Di Paolo Becchi e Giuseppe Palma su Libero, 15/07/2017


In questi giorni si fa di nuovo un gran parlare di Fical Compact. Dopo che con il solo voto contrario della Lega quel Trattato nel 2012 è stato ratificato dal nostro parlamento, Renzi vorrebbe ora porre il veto in Europa al suo inserimento all’interno dei Trattati europei.

Sul punto regna parecchia confusione, pertanto ci permettiamo di ricordare alcune cose. Il Trattato sulla stabilità, coordinamento e governance nell’Unione economica e monetaria (altrimenti detto Fiscal Compact o patto di bilancio europeo) è un Trattato intergovemativo e quindi come tale non rientra nel diritto originario della Ue. Esso prevede misure che sono in palese contrasto non solo con la maggior parte delle Costituzioni nazionali degli Stati membri, ma anche con gli stessi Trattati dell’Unione europea. Questi, da Maastricht a Lisbona, non prevedono infatti né la misura del pareggio di bilancio (introdotta dal Fiscal Compact), né l’obbligo di costituzionalizzazione di nessuno dei parametri da essi stabiliti.

Secondo il Trattato di Maastricht il rapporto deficit-Pil deve attestarsi entro la misura del 3%, parametro confermato in seguito anche dal Trattato di Lisbona. Addirittura i Trattati della Ue ammettono che in casi eccezionali l’indice del 3% possa persino essere legittimamente superato. Il Fiscal Compact, di contro, prevede zero spesa a deficit (cioè sostanzialmente il pareggio di bilancio), quindi è in aperto contrasto con il diritto dell’Unione, costituito dai Trattati istitutivi, che invece la spesa a deficit la consentono seppur entro i limiti indicati. Ciononostante ci è stato imposto – proprio attraverso il Fiscal Compact – il pareggio di bilancio.

La questione ridotta ai minimi termini è la seguente: se il diritto dell’Unione europea consente la spesa a deficit nella misura del 3% del Pil, ammettendo persino il superamento di quella soglia, il Fiscal Compact, prevedendo invece l’obbligo del pareggio di bilancio, lede palesemente quanto previsto dal diritto dell’Unione.

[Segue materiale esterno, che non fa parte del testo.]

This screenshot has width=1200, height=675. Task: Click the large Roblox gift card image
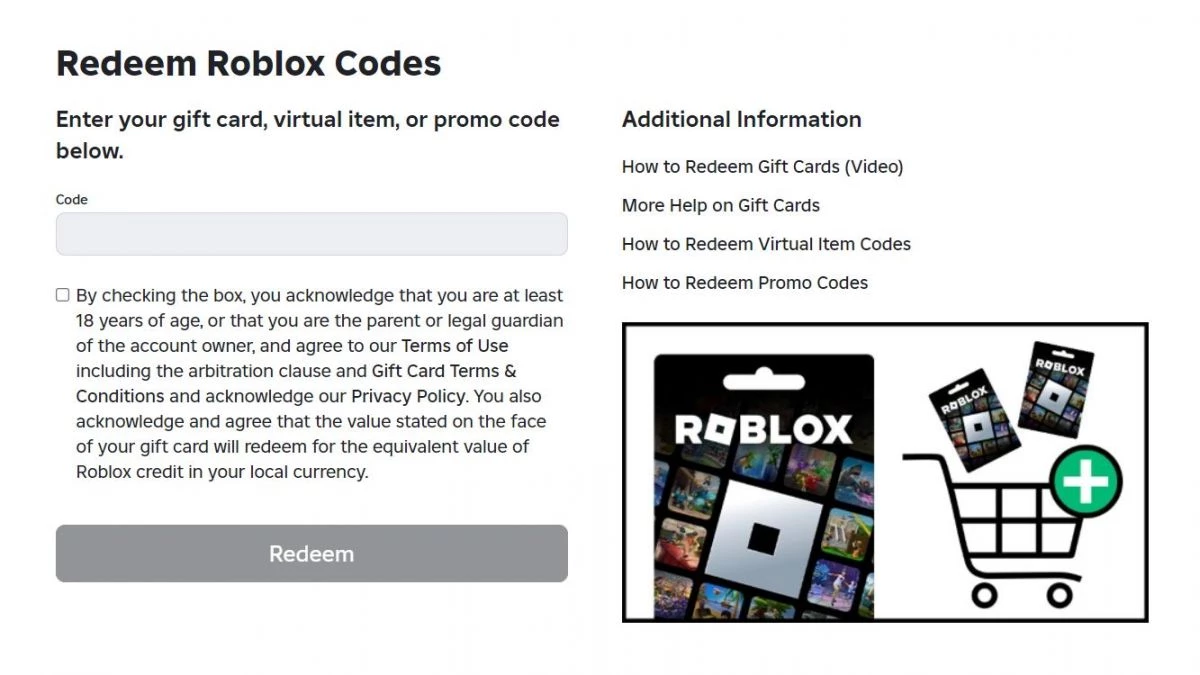[x=763, y=487]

Il Fiscal Compact, in quanto non conforme ai Trattati istitutivi della Ue, pertanto semplicemente non dovrebbe essere applicato. Non basta dire, come Renzi, che non intendiamo inserirlo nei Trattati, con cui peraltro è incompatibile, bisogna dire che è carta straccia. Chi oggi ancora lo difende fa solo propaganda o non sa di cosa parla. Non stiamo dicendo niente di nuovo. Questa, come è noto, è la tesi sostenuta da tempo da uno dei più illustri giuristi italiani, Giuseppe Guarino, classe 1922, ex professore universitario di diritto pubblico ed ex ministro.

Già nel periodo immediatamente successivo alla ratifica del Fiscal Compact, Guarino argomentava che, se avessimo voluto rispettare i Trattati europei, quel trattato intergovemativo non andava applicato. Così come, aggiungiamo noi, non si doveva procedere all’inserimento in Costituzione del vincolo del pareggio di bilancio, misura capestro imposta proprio dal Fiscal Compact. I trattati europei avevano come scopo una crescita sostenibile e non esiste precedente nella storia in cui gli Stati, volendo conseguire obiettivi di crescita, si siano vincolati al rispetto del pareggio di bilancio.

Eppure tutto ciò è accaduto. Ed è accaduto, per la prima volta, proprio nell’era dell’Unione europea. Una follia di cui paghiamo e continueremo a pagare le conseguenze. E la cosa che più sconforta è che a ricordare queste cose oggi si passa per essere dei sovversivi. Quando i sovversivi in realtà sono coloro che per salvare l’euro hanno violato addirittura tutti i Trattati della Ue.


PS: Mario Monti, nell’intervista rilasciata il 17 luglio al Corriere della Sera, conferma quanto io e l’Avv. Giuseppe Palma abbiamo scritto su Libero: il Fiscal Compact ha un padre (Draghi) e una madre (Merkel), pertanto non rientra nel diritto originario della Ue costituito dai Trattati istitutivi.